本文抜粋:
* * *
シチリアパレルモ県ヴィッラバーテ生まれ。叔父が地元マフィアのズッビオのメンバーで、マフィアの影響の濃い環境で育った[1]。1916年窃盗とレイプ未遂で逮捕されたが放免された[2]。1920年、窃盗で1年服役した。出所後、1921年9月に一家でアメリカに渡った。しばらくニューヨークにいたが、翌1922年、シカゴでパン屋と雑貨商を始めた。1925年、店を畳んでニューヨークに戻り[3]、一時シチリアに帰国した。
1927年ニューヨークのブルックリン(ベンソンハースト)で、オリーブオイルの輸入業を始めた[4]。同じ頃、遠戚のジョゼフ・マリオッコと付き合い始め、マリオッコの妹と結婚した。同郷ヴィッラバーテ出身のギャングと非合法活動に従事し、パレルモ派閥のギャングリーダーに担ぎ上げられた[1][注 1]。ベンソンハーストなどブルックリン中南部とスタテン島を縄張りとし、イタリア産トマトやオリーブオイル輸入("カルメラミーア"、"マンマミーア")を手がける傍ら、酒の密輸、賭博、高利貸し、組合たかりや麻薬などに精を出した[7]。
* * *
提供情報:
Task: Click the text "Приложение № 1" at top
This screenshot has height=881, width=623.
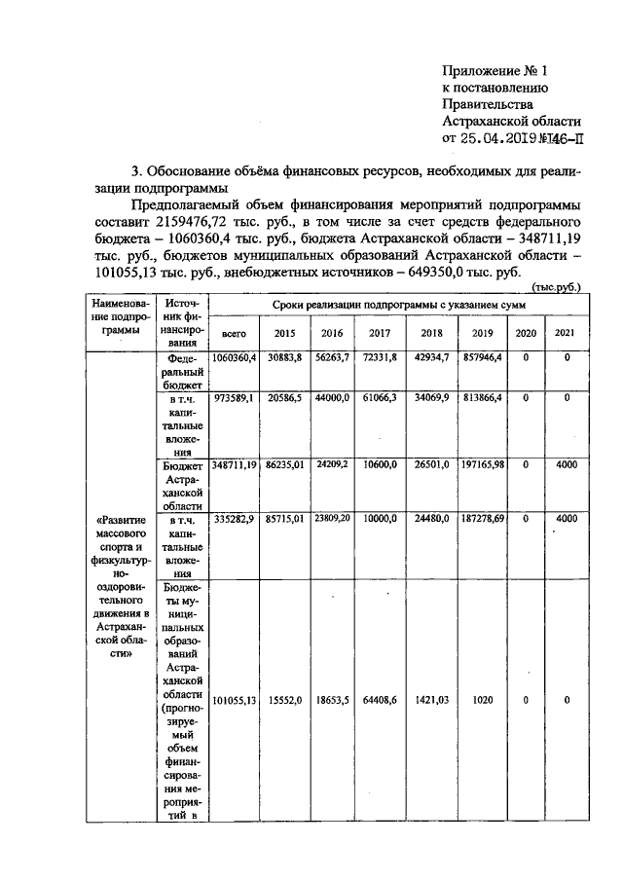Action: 495,71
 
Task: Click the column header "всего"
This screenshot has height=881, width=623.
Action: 234,333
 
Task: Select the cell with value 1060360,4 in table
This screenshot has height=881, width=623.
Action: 234,360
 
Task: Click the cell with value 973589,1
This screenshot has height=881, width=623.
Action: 234,399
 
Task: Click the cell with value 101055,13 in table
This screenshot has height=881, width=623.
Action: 234,700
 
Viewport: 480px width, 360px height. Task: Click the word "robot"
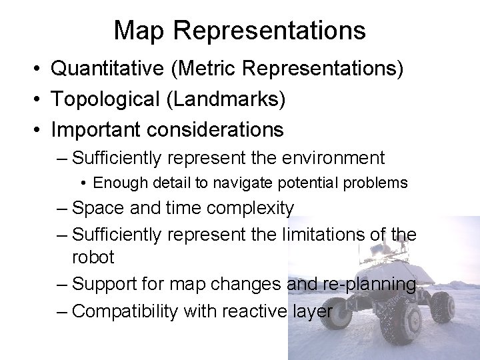93,257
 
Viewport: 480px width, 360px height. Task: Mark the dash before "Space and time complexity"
62,209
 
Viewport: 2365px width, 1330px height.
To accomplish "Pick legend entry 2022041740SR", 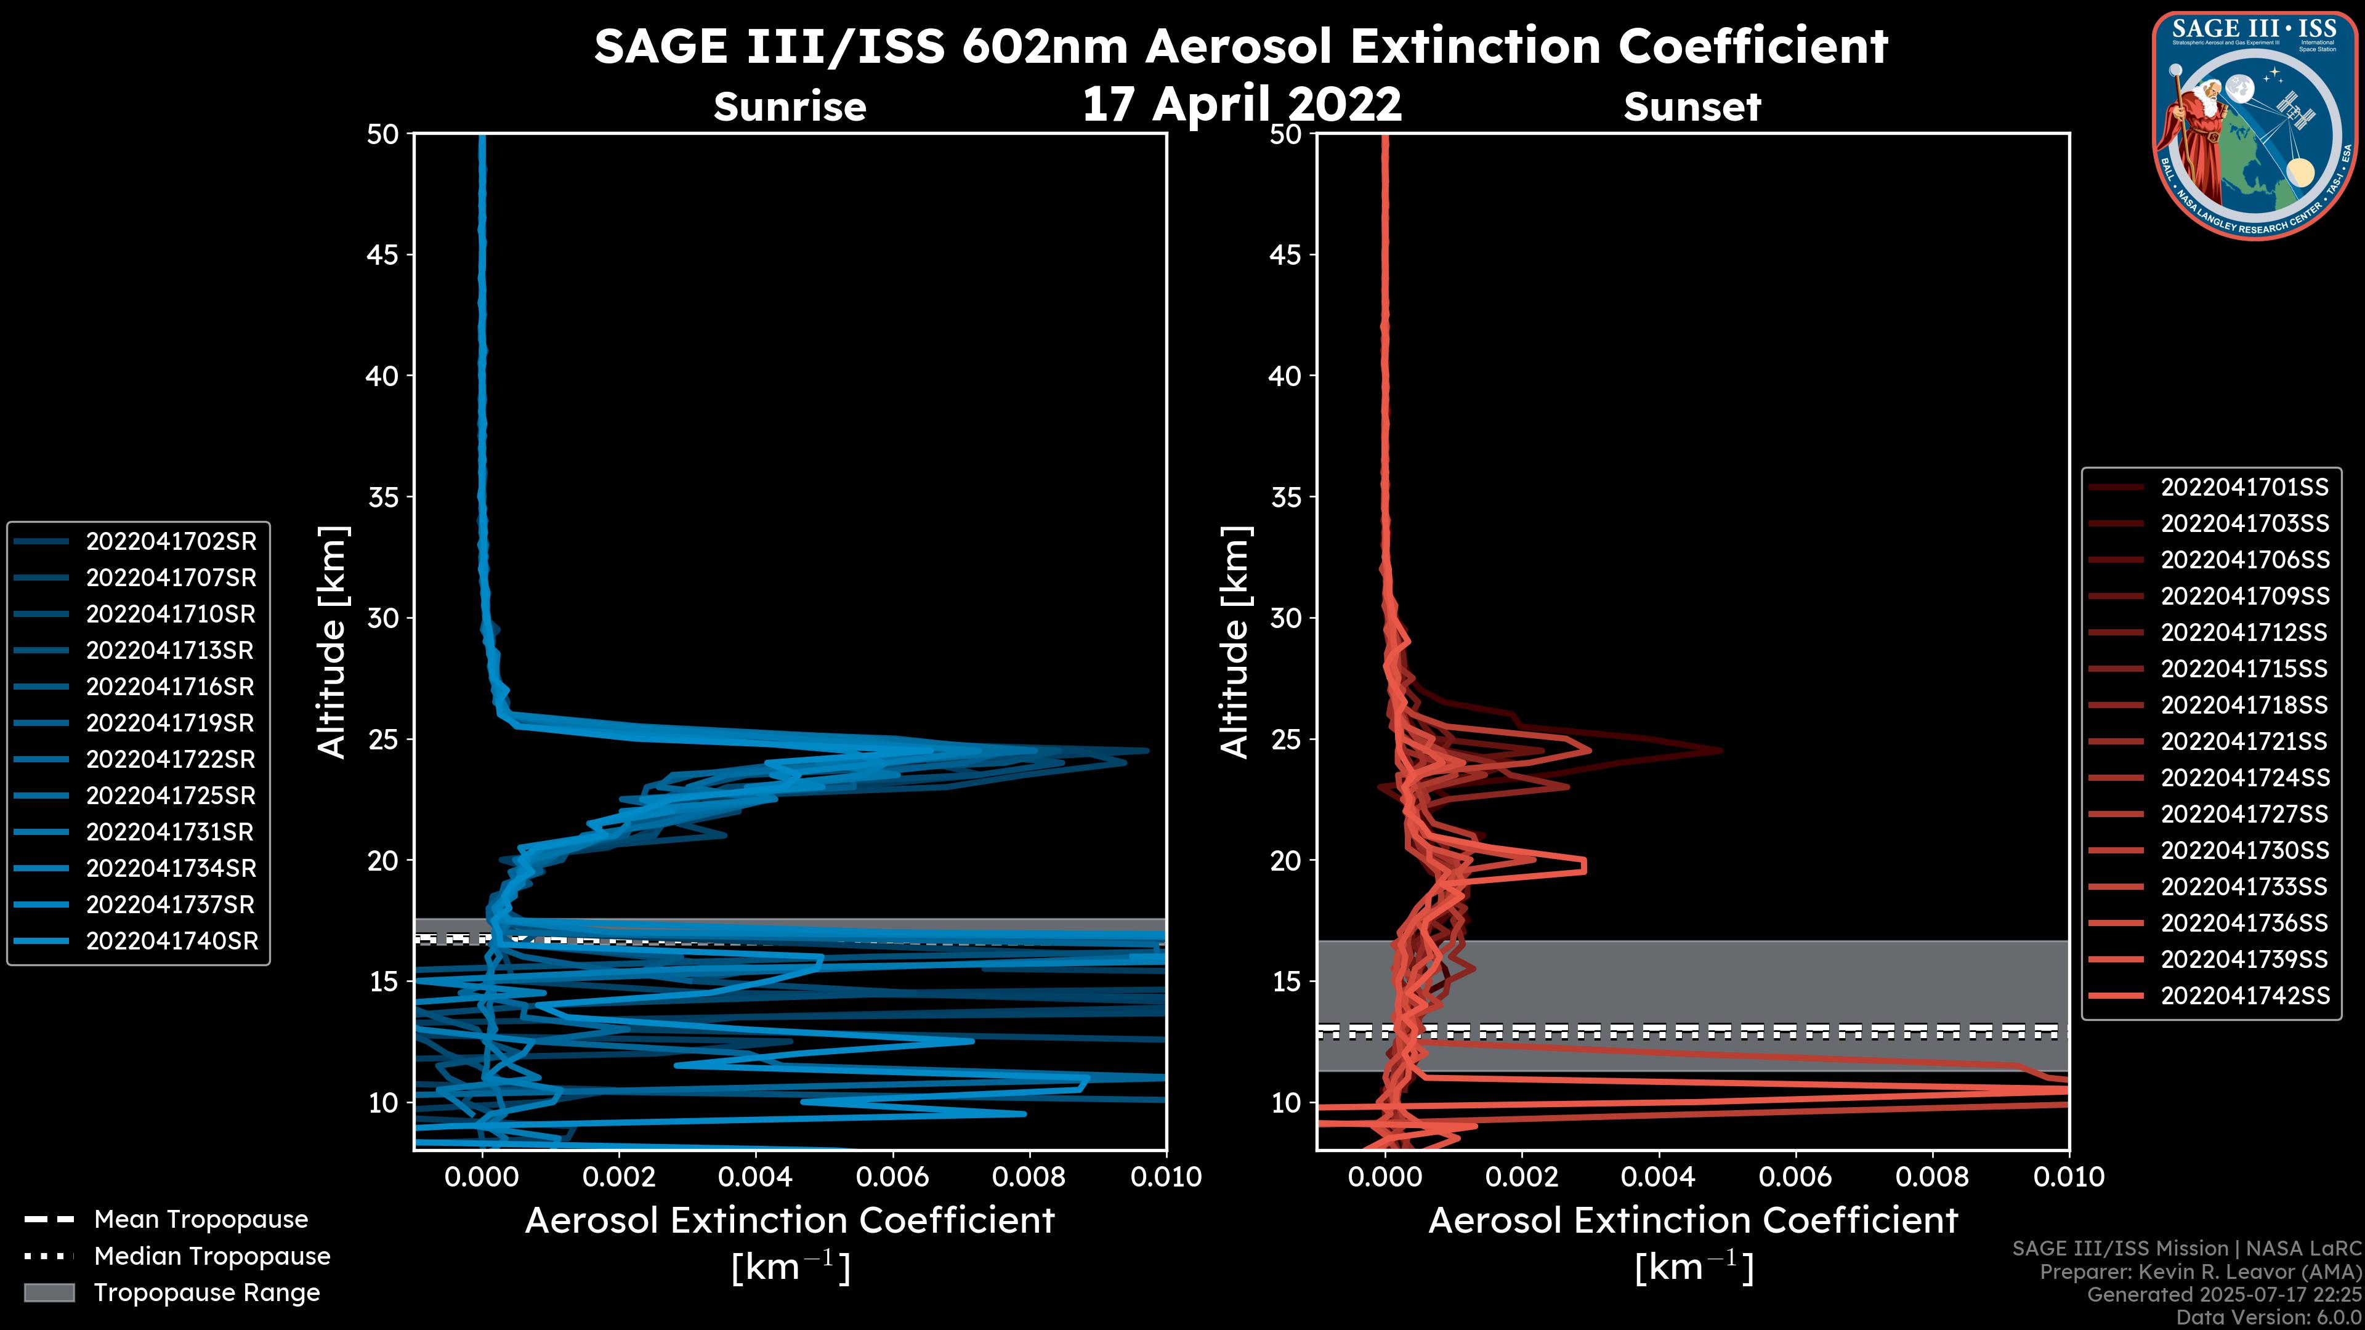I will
* * *
実施課題:
1. 経歴の文章によれば、この人物がマフィアの影響の濃い環境で育ったのはなぜですか。1～3文で説明してください。
2. 経歴の文章のうち、「1927年ニューヨークのブル」で始まり「麻薬などに精を出した[7]。」で終わる部分を、一字一句違えずに書き写してください。
3. 経歴の文章を、最後の文に続けて書き進めてください。
上記の一覧は、ここでの作業には用いません。

本演習の解答:
1. 叔父が地元マフィアであるズッビオのメンバーだったためです。

2.
1927年ニューヨークのブルックリン(ベンソンハースト)で、オリーブオイルの輸入業を始めた[4]。同じ頃、遠戚のジョゼフ・マリオッコと付き合い始め、マリオッコの妹と結婚した。同郷ヴィッラバーテ出身のギャングと非合法活動に従事し、パレルモ派閥のギャングリーダーに担ぎ上げられた[1][注 1]。ベンソンハーストなどブルックリン中南部とスタテン島を縄張りとし、イタリア産トマトやオリーブオイル輸入("カルメラミーア"、"マンマミーア")を手がける傍ら、酒の密輸、賭博、高利貸し、組合たかりや麻薬などに精を出した[7]。

3.
1928年12月5日、クリーヴランドで開かれたシチリアマフィア会議に参加した[4]。会議の間、警察の手入れにあい、逮捕されたがすぐ解放された。出席メンバーの大勢はパレルモ系マフィアで、ニューヨークからヴィンセント・マンガーノ、ジュゼッペ・トライナ、マリオッコ、シカゴからパスケール・ロロルド、タンパからイニャツイオ・イタリアーノなど総勢12人が参加し、地元マフィアのジョゼフ・ポレロがホストを務めた[4]。会議では、同年殺されたフランキー・イェールとサルヴァトーレ・"トト"・ダキーラの密輸の縄張り処理が話し合われたと見られた。レッドフックやベイリッジなど南西ブルックリンの一部を新たに縄張りに加え、またイェール派の残党分子(カラブリア勢)を吸収した[8]。
1930年のカステランマレーゼ戦争ではサルヴァトーレ・マランツァーノ側を支持したが、戦争にはほとんど関わらなかった(ボナンノは後年自伝でプロファチは中立だったとした[3])。ジョー・マッセリアに対抗できる力を持ちあわせなかったプロファチは中立を装ったが、マッセリアが劣勢になるとマランツァーノのアジトを訪れ、マッセリアを罵倒したという[9]。1931年、マッセリアが殺された後のマランツァーノによる五大ファミリーの編成と、ラッキー・ルチアーノによるその再編のいずれにおいても独立したファミリーのボスと認められた。マリオッコを副ボスに、弟2人を一家の幹部や相談役にするなど身の回りを血族で固めた。
1937年、ニューアーク(ニュージャージー)のガスパール・ダミコの縄張りにニューヨークマフィアが侵攻し、ダミコの縄張りがニューヨーク勢で分割されたが、これを主導したのが一説にプロファチとされる(1930年代初め、プロファチはニューアークのマフィアボスだったマランツァーノ派のステファノ・バダミの後釜に同郷ヴィッラバーテ出身のダミコを後押しした)[10]。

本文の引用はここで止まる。